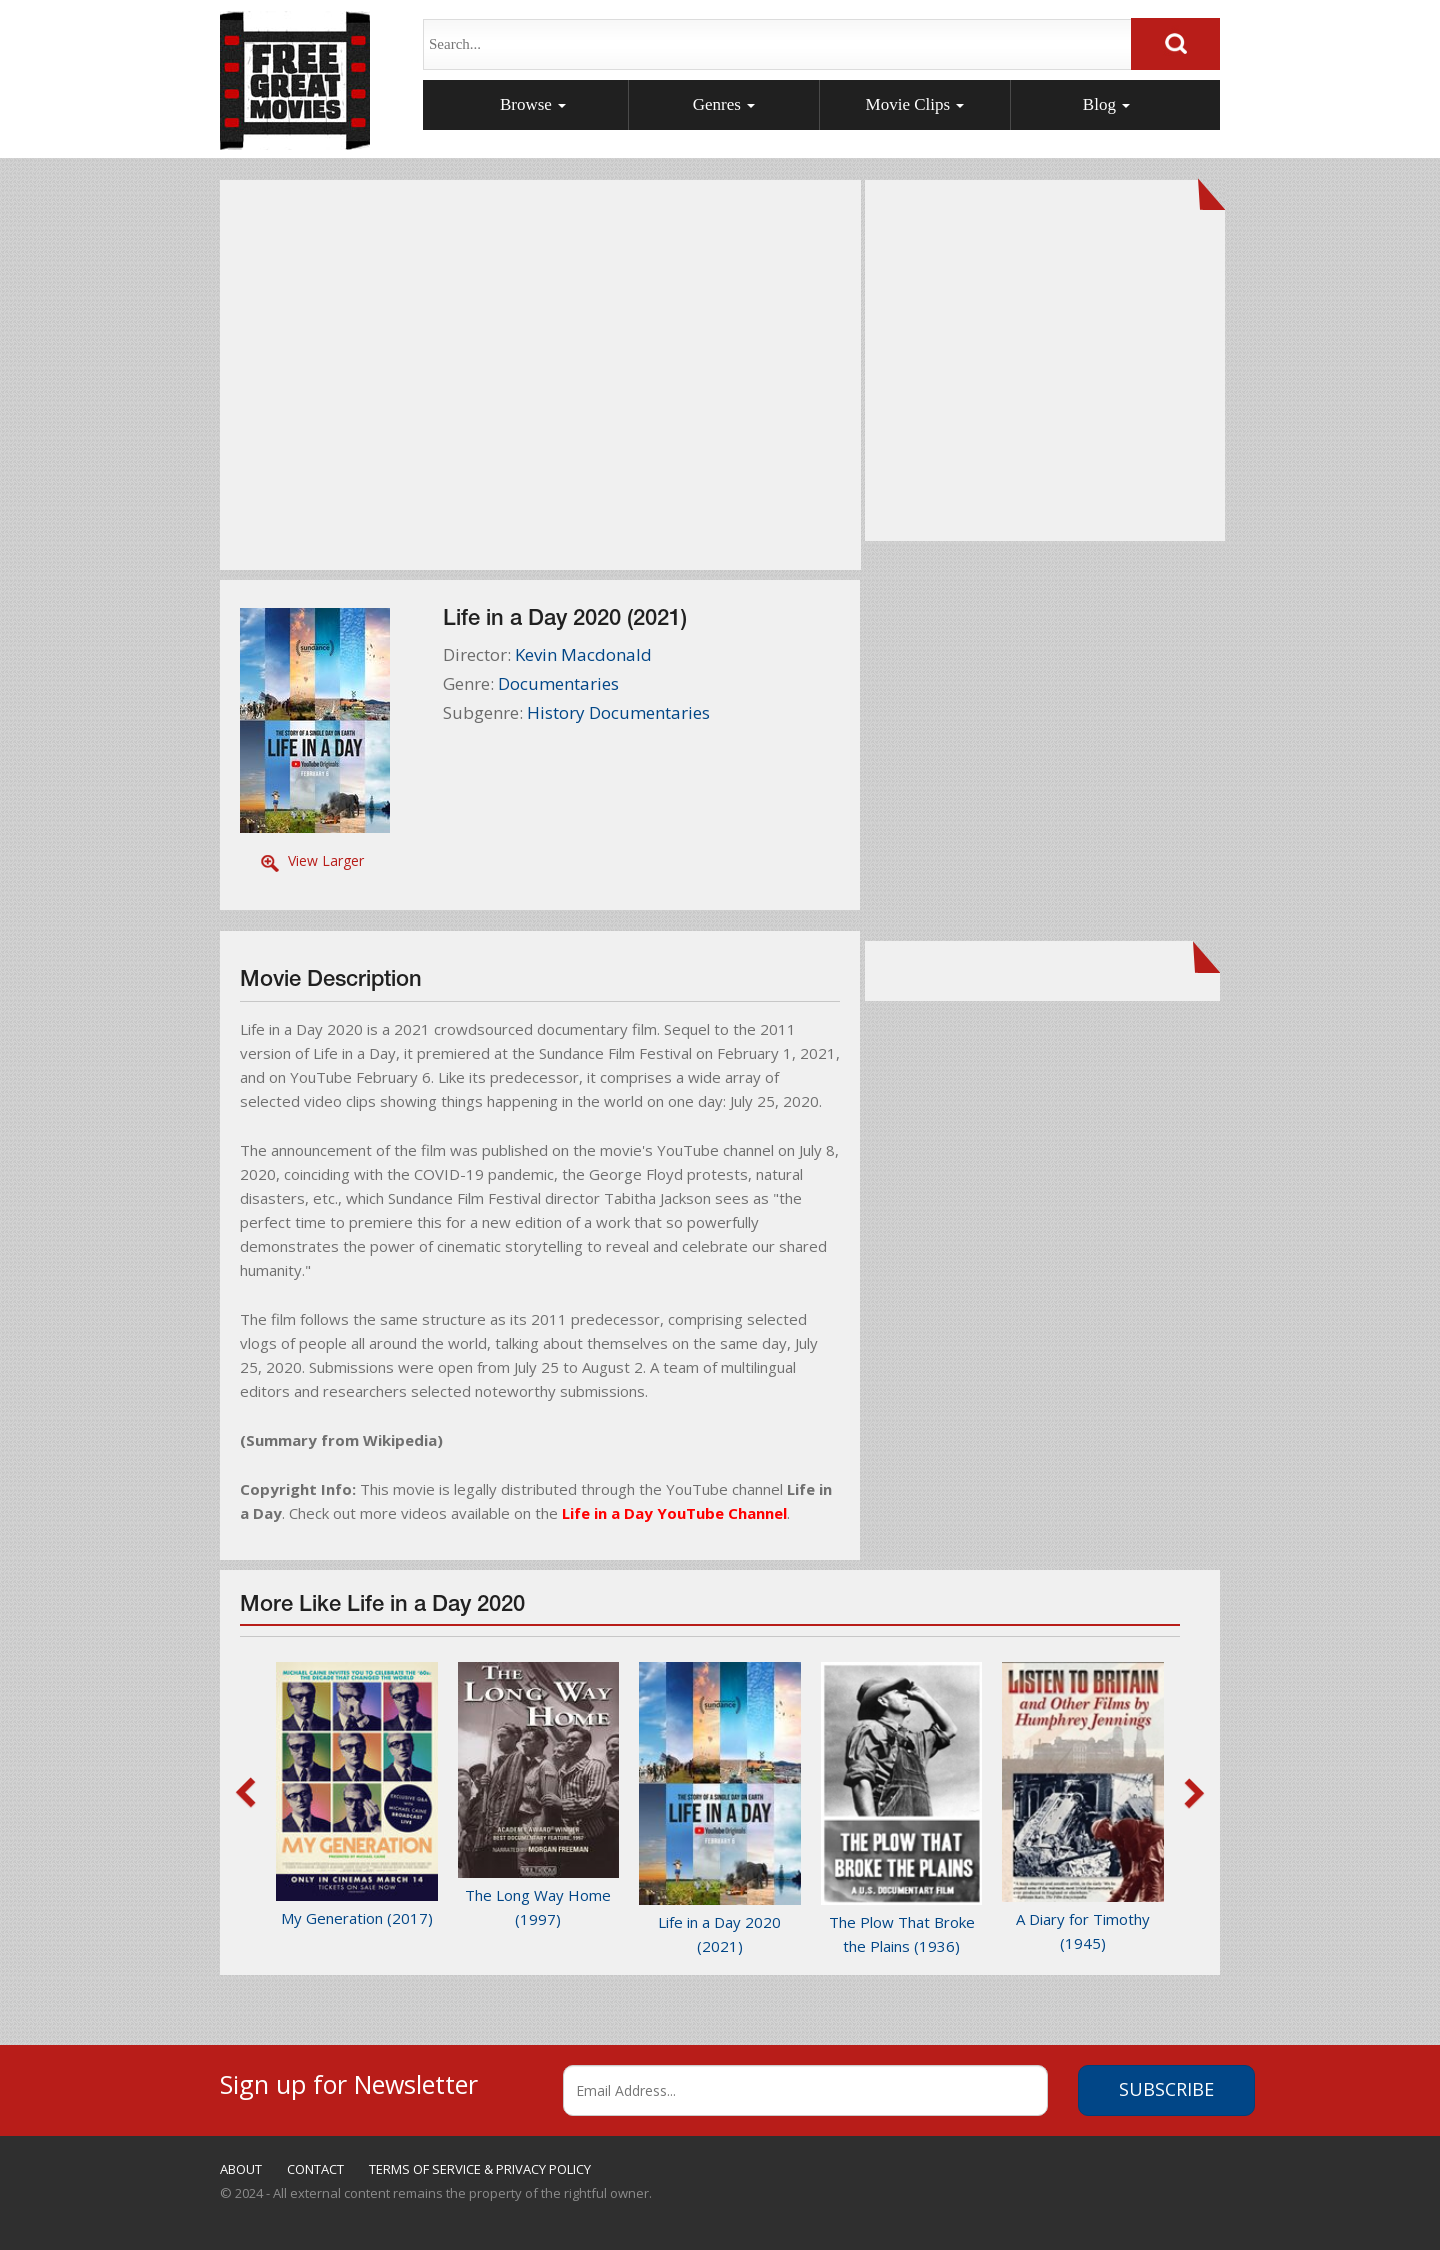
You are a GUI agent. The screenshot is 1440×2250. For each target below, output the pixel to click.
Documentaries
* * *
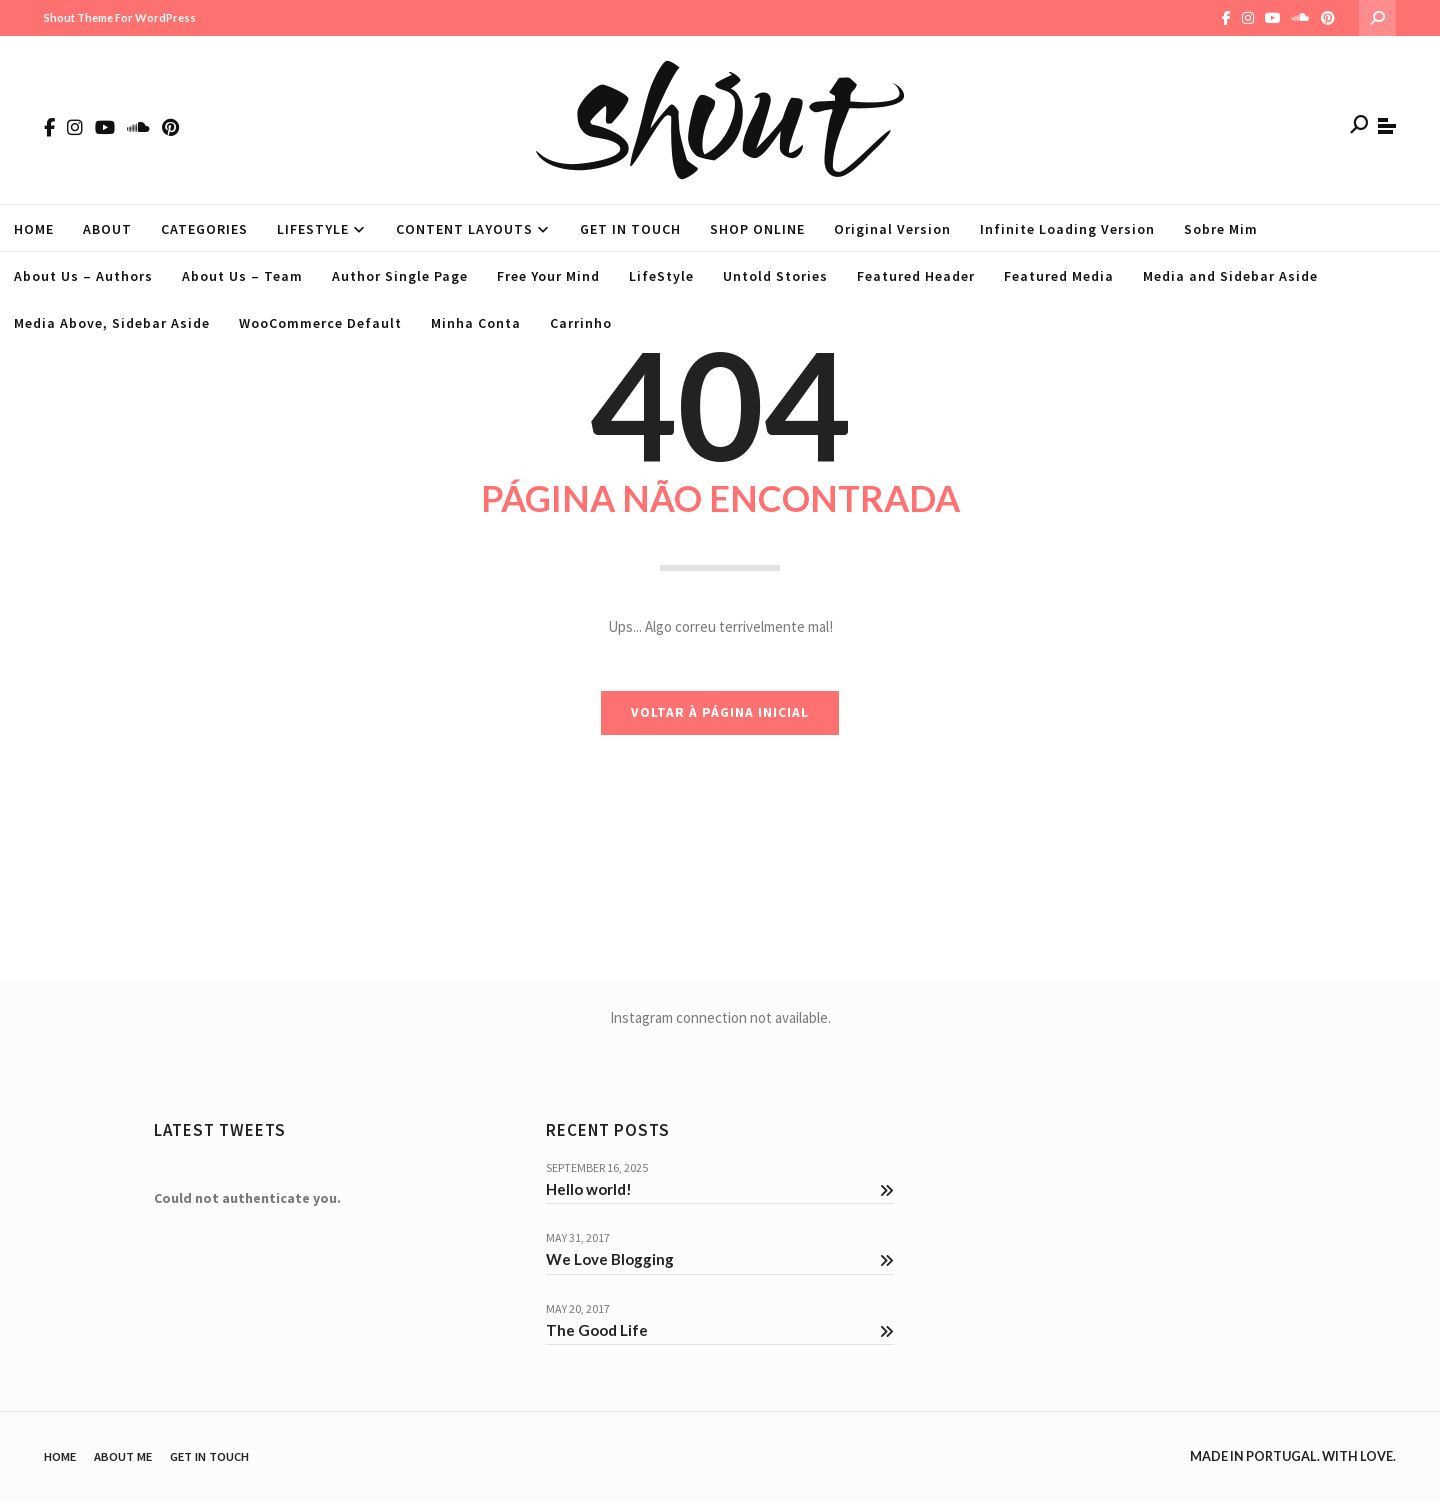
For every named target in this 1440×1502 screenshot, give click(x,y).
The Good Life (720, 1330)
--
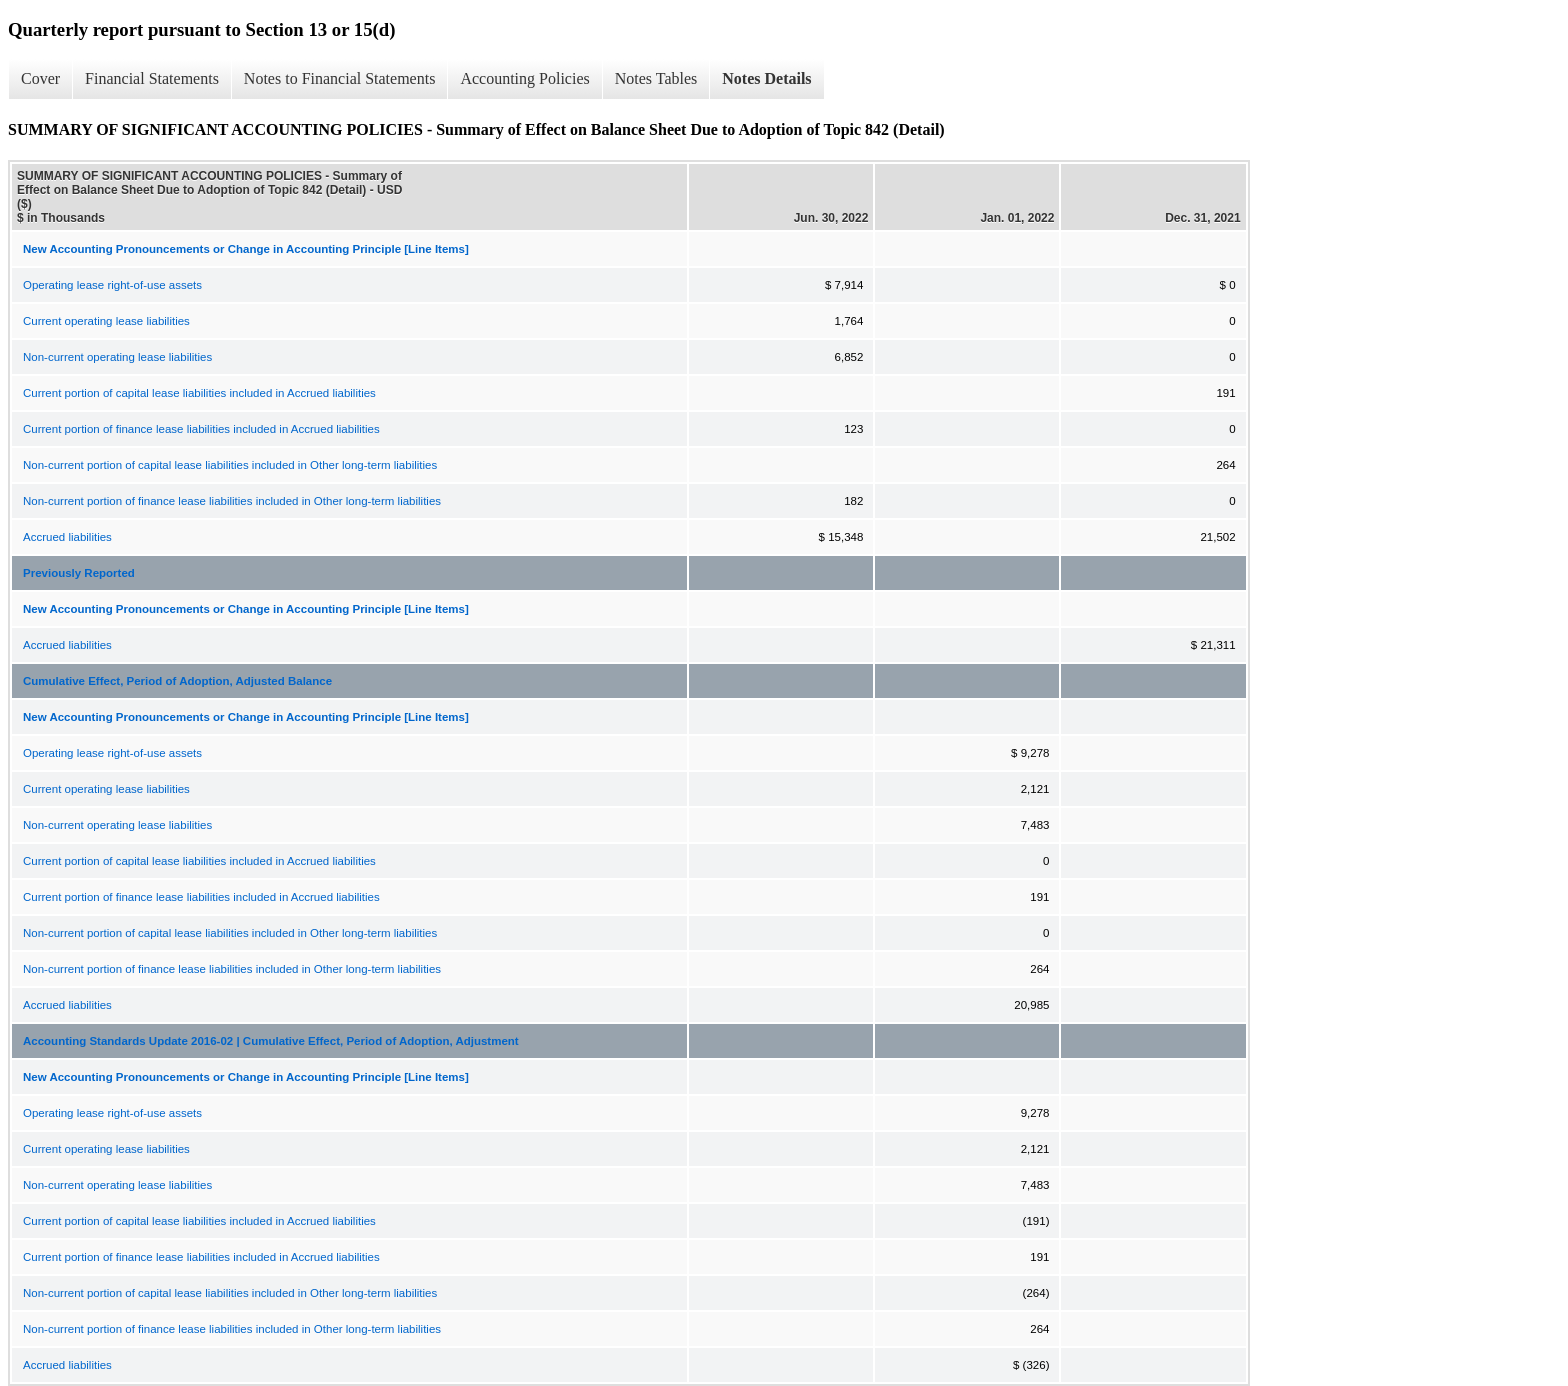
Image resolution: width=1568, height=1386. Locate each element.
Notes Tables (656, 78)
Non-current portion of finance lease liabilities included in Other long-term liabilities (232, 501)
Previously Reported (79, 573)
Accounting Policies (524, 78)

### INSTRUCTIONS FOR THE TASK
Output as a numbered list the lines starting with the line that contains "You are a GUI" and going on through the line that contains "Documentaries", both included, with blank lines left out.

### RESPONSE TO THE TASK
1. You are a GUI agent. The screenshot is 1440×2250. For each target below, output the pixel to click.
2. Documentaries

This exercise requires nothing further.